Career NFL statistics
- Punts: 72
- Punt yards: 3,222
- Punting yard average: 44.8
- Stats at Pro Football Reference

= Matt Dodge =

American football player (born 1987)

Matthew Dean Dodge (born May 30, 1987) is an American former professional football player who was a punter for the New York Giants of the National Football League (NFL). He was selected by the Giants in the seventh round of the 2010 NFL draft.

==Early life and college==
Dodge was born in Morehead City, North Carolina, where he played multiple sports including football and soccer at West Carteret High School before attending Appalachian State University. He also dabbled in bodybuilding.

As a freshman at Appalachian State, Dodge was the punter for the 2005 NCAA Division I-AA National Championship-winning team. He later transferred to East Carolina University and was their punter for the 2007, 2008 and 2009 seasons. As a senior, he was named Second-team All-American after ranking second in the NCAA in yards per punt (45.8).

==Professional career==
Dodge was projected to be drafted in the seventh round or signed as an undrafted free agent prior to the 2010 NFL draft.

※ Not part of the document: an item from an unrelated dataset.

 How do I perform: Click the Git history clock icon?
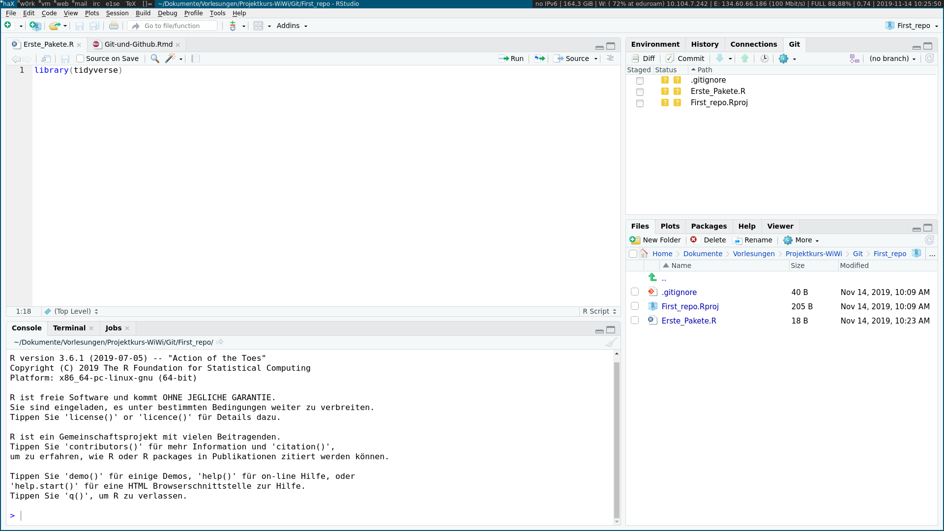coord(764,59)
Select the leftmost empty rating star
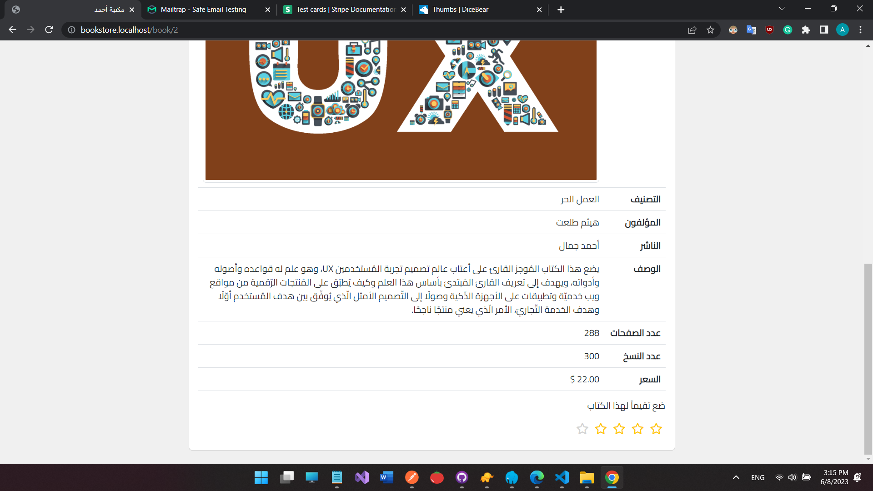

Dodge was selected by the New York Giants in the seventh round (221st overall) of the 2010 NFL draft to replace long-time Giants punter Jeff Feagles, who had just retired. Dodge beat out Jy Bond for the punting job on June 21 when Bond was waived from the team. Dodge was signed to a four-year contract on June 23.

Dodge's first professional punt was blocked in a Monday night preseason game against the New York Jets. During a game against the Philadelphia Eagles on December 19, 2010, Dodge had a 36-yard punt that was returned by DeSean Jackson for a touchdown as time expired, giving the Eagles a 38−31 win in a game later called "The Punt" by Giants fans and "The Miracle at the New Meadowlands" by Eagles fans. Shortly after the winning touchdown, Dodge was seen publicly chastised by his head coach, Tom Coughlin, for failing to punt the ball out of bounds.

On September 3, 2011, Dodge was released from the Giants in favor of former New York Jets punter Steve Weatherford.

Dodge tried out with multiple NFL teams including the Chicago Bears until 2013, but did not receive a contract. Dodge recalled in 2016 that he "punted okay but they could tell that I wasn't sold out for it and they looked at me and were like, 'Matt, do you want to do this?' Like, they asked me straight up, 'Do you want to do this? Because you can't pretend.' At that time I was like, 'I really don't.' And it was a very freeing feeling. It released me from the grasp of the NFL machine as being the best part of my life."

Pre-draft measurables
| Height | Weight | Arm length | Hand span | Vertical jump | Broad jump | Bench press |
| 6 ft 1+1⁄2 in (1.87 m) | 224 lb (102 kg) | 32 in (0.81 m) | 9+3⁄4 in (0.25 m) | 34 in (0.86 m) | 9 ft 6 in (2.90 m) | 23 reps |
All values from NFL Combine/Pro Day

===NFL career statistics===

Year: Team; Punting
GP: Punts; Yds; Net Yds; Lng; Avg; Net Avg; Blk; OOB; Dn; Ins20; TB; FC; Ret; RetY; TD
2010: NYG; 16; 72; 3,222; 3,222; 69; 44.8; 34.8; 1; 0; 0; 0; 0; 0; 36; 535; 1
Career: 16; 72; 3,222; 3,222; 69; 44.8; 34.8; 1; 0; 0; 0; 0; 0; 36; 535; 1

==Personal life==
Dodge married his wife Allison in July 2015.

During his NFL team tryouts, Dodge resumed bodybuilding and entered various competitions along with working as a personal trainer. He later became a wealth management consultant and author.